I whipped my head around desperately searching for the source of the plea that reverberated in my mind. I looked around until I found her. She was lying there alone slowly scuttling around in the sand, anxiously making her way over to turquoise blue waters.

My heart skipped a beat the instant I saw her. She was beautiful. The pincers themselves were works of art, a soft brown colour, like coffee with too much cream. Along the edges were darker patches in perfect lines, just touches of a richer hue. She had darker legs and eye-stalks, her shell a mottle of the two shades.

I stopped, sat down upon the primrose sand, the hue as gentle on the eye as a vintage photograph, and asked her what was wrong.

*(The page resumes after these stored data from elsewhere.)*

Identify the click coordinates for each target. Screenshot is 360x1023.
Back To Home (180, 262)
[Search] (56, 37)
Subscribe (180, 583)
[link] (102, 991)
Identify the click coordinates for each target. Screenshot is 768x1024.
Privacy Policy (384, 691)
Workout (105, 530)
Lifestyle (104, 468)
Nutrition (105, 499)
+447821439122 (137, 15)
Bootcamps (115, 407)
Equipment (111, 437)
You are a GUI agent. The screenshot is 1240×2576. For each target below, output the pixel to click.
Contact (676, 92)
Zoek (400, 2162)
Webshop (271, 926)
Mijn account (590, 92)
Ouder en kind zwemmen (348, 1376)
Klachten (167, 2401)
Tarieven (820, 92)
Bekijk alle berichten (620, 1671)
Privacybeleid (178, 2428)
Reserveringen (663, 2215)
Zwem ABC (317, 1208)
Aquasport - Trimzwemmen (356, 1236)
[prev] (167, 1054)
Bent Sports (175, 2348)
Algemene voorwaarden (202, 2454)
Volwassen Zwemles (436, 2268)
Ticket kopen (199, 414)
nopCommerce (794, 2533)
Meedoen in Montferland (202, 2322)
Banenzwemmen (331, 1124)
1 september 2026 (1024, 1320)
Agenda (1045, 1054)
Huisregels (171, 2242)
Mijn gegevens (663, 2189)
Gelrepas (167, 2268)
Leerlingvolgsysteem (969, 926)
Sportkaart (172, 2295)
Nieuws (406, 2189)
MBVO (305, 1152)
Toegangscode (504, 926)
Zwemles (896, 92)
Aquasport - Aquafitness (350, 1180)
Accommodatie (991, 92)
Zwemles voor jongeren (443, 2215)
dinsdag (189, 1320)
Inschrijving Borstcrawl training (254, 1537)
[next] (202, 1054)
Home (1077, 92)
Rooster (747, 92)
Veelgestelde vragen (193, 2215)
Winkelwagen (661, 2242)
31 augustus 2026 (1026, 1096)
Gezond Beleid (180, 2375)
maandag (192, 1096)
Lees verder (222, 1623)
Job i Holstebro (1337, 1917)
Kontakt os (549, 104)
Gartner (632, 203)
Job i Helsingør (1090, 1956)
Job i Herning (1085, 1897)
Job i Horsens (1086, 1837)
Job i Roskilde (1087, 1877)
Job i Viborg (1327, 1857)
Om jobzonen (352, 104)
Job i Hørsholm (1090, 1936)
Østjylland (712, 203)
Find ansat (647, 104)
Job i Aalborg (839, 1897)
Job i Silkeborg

She showed me a little movie clip of her family, and how they were cruelly taken away from her by a couple of fishermen. She then told me about the strong bond she shared with her precious family. Let me share with you what she had to say.

“In that moment of loss my world collapsed – where there was light became shadows, the pain coming and going like waves on frigid sand. What I once treasured is now a memory, a shadow lingering in the depths of my mind. It’s a strange thing to lose something which you once had, like a limb torn from your body without the chance to save it. The door that was once open and welcoming was locked and disinviting. They left me. I’m all alone now.

There is nothing noisy about pain, yet it has sound. I know there is hope. I just need to keep moving forward. But for now the loss is more than my heart can take and I feel the dark clouds looming in from above to obscure the sun. If love is a divine gift then sorrow is as well, for in its enormity is the proof of what used to be.”

I deeply sympathized with her and expressed to her that there was nothing I could do to help her. I assured her that her voice had been heard and that I would honor the memory of her family by telling the world about it. She said, “Time is a fickle thing. Honor the time you have with your loved ones for they can be taken away in a blink of an eye.” I sent her some healing energy in order to ease some of the pain she was experiencing. She thanked me, and turned to leave.

With every step she took the sand shifted. With every motion forward there was some backward and down, just like walking in fresh fallen snow. With pincers raised she made her side-ways scuttle across the cold morning sands until she felt it shift under her legs. In moments she was buried, lost under the swirling grains.